Large-amplitude slow-mode waves are commonly observed near Earth's magnetopause. Recent observations show that these waves can occur simultaneously with kinetic-scale ion acoustic waves. The amplitude of the ion acoustic waves is enhanced near the magnetic field peaks of the slow-mode wave, suggesting that the slow-mode waves may drive the generation of ion acoustic waves. To test this hypothesis, we conduct a hybrid simulation using observation-based parameters. The simulation results demonstrate that large-amplitude slow-mode waves generate counter-streaming ion beams, which in turn excite ion acoustic waves and relax the ion beams. Our study reveals a clear energy transfer channel from MHD-scale slow-mode waves to kinetic-scale ion acoustic waves.

Figures (6)

• Figure 1: MMS observations of slow-mode MHD waves accompanied by electrostatic perturbations. (a) Total magnetic field magnitude (black line) and its three components in GSE coordinates. (b) Ion density. (c) Three components of plasma velocity perturbations with bulk velocity removed. $V_\parallel$ is the velocity component parallel to the background magnetic field. The perpendicular velocity is decomposed into two components, $V_{\perp1}$ and $V_{\perp2}$. Among them, $V_{\perp2}$ is oriented approximately along the propagation direction of the slow-mode wave. (d) Electron-to-ion temperature ratio. (e) Ion parallel and perpendicular temperatures. (f) Three components of electric field time series. (g) Electric field power normalized by magnetic field power. The black line shows the ion plasma frequency $f_{pi}$. (h) Ion parallel velocity distributions obtained from integrating phase space densities measured in the 3D velocity space (energy, pitch angle, gyrophase)
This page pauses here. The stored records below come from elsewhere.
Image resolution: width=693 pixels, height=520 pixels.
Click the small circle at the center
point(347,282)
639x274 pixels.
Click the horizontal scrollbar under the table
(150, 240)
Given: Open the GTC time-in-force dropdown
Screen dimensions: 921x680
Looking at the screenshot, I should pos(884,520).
• Figure 2: Simulation results at two different times. Electromagnetic field and plasma properties at $t=0$ (left column) and $t=100\,\omega_{ci}^{-1}$ (right column) from the simulation. (a,f) Three components of magnetic field: blue, green, and red lines represent $B_x$, $B_y$, and $B_z$, respectively. (b,g) Density perturbation. (c,h) Three components of longitudinal electric field $\mathbf{E}_L$ with $\mathbf{k} \times \mathbf{E}_L = 0$. (d,i) Parallel-to-perpendicular pressure ratio and total temperature. (e,j) Three components of flow velocities.
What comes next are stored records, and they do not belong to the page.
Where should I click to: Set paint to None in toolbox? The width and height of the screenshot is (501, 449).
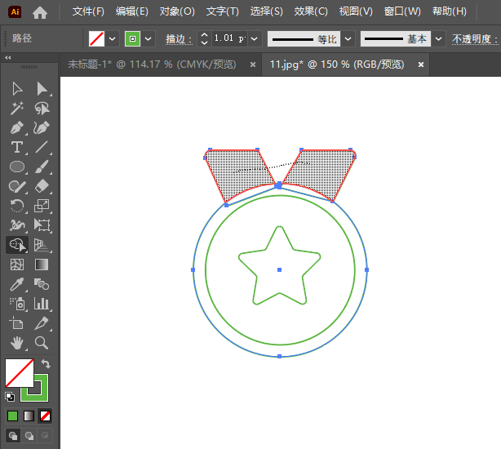click(x=46, y=416)
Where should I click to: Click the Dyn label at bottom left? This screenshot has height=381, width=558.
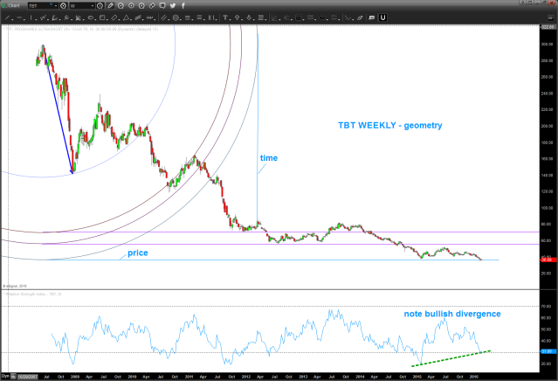[7, 376]
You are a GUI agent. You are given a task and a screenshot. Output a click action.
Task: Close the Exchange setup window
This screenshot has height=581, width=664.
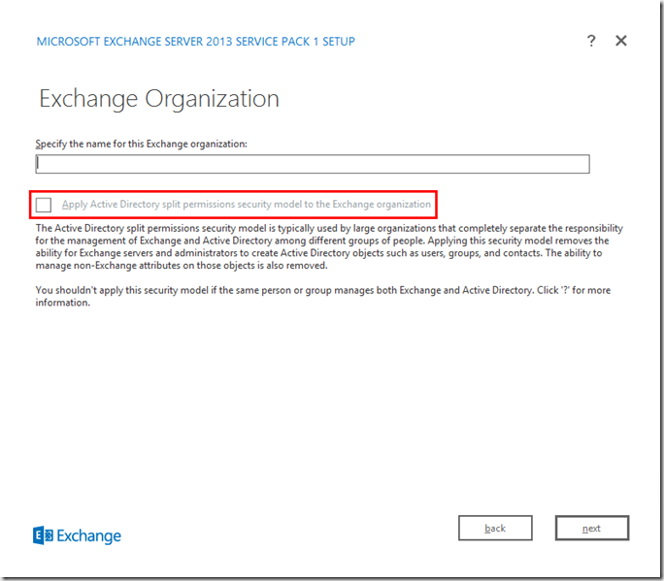pyautogui.click(x=621, y=41)
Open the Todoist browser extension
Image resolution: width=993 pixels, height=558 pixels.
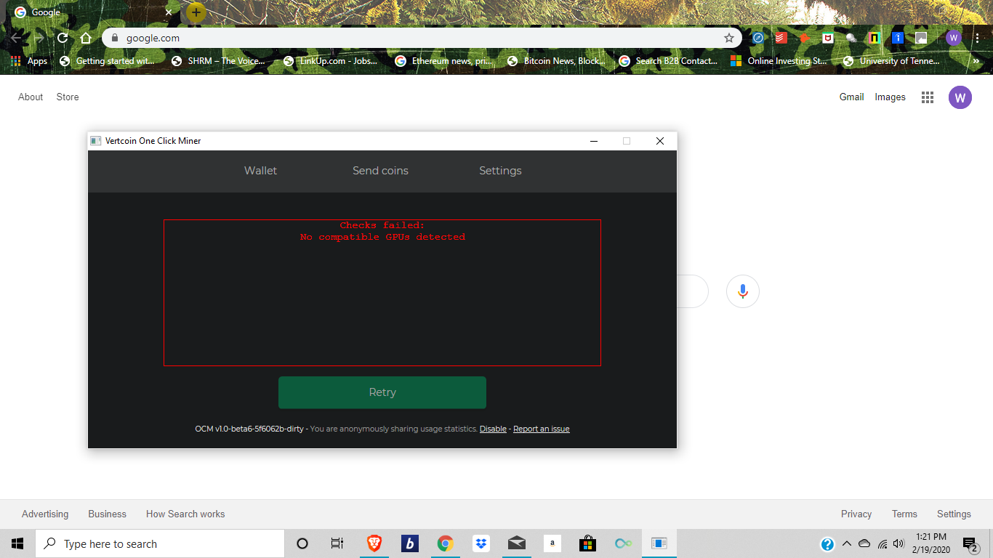pyautogui.click(x=780, y=37)
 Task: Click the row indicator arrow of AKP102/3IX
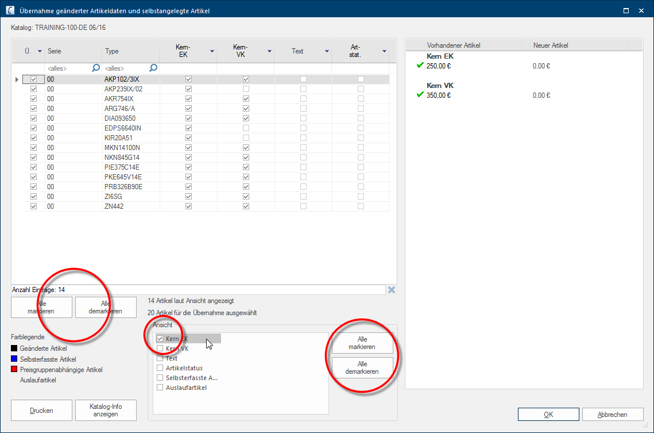click(17, 79)
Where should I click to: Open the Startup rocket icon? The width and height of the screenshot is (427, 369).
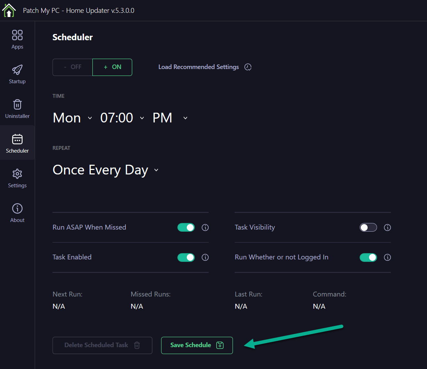tap(17, 70)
• Figure 3: Simulation results of ion phase density and velocity distributions at $t=100\,\omega_{ci}^{-1}$. (a, b) Ion phase space density; (c-f) Velocity distribution in $v_x-v_y$ plane (integrated over $v_z$), at $x=70 d_i$, $x=120d_i$, $x=140d_i$, $x=157d_i$, respectively. The red dashed lines in panel (d, f) indicate the location of ion distribution peaks.
• Figure 4: Schematic illustration of magnetic field and ion flow perturbations in MHD-scale slow-mode waves and their coupling to kinetic-scale IAWs. Blue lines represent slow-mode magnetic field perturbations superimposed on a background magnetic field $\mathbf{B}_0$, forming MHD-scale magnetic mirrors. The aspect ratio is not to scale for visualization clarity: the spatial scale parallel to $\mathbf{B}_0$ is much longer than the perpendicular scale, i.e., $k_x \gg k_y$. Magenta ellipses indicate higher density regions at magnetic mirror centers. Counter-streaming shear flows parallel to $\mathbf{B}_0$ ($\partial_x V_y \neq 0$) and compressional flows perpendicular to $\mathbf{B}_0$ ($\partial_x V_x \neq 0$) converge toward magnetic field peaks, exciting kinetic-scale IAWs (red sinusoidal curves).
• Figure 5: (a) Three components of electric field time series. (b) Electric field power normalized by magnetic field power. The black line indicate the ion plasma frequency. (c-j) The electric field and associated voltage signals in three pairs of opposing voltage-sensitive probes. The voltage signals $V_1$ vs. -$V_2$ and $V_3$ vs -$V_4$ in the two perpendicular directions in the spin plane. The voltage signals $V_5$ and -$V_6$ along the spin axis.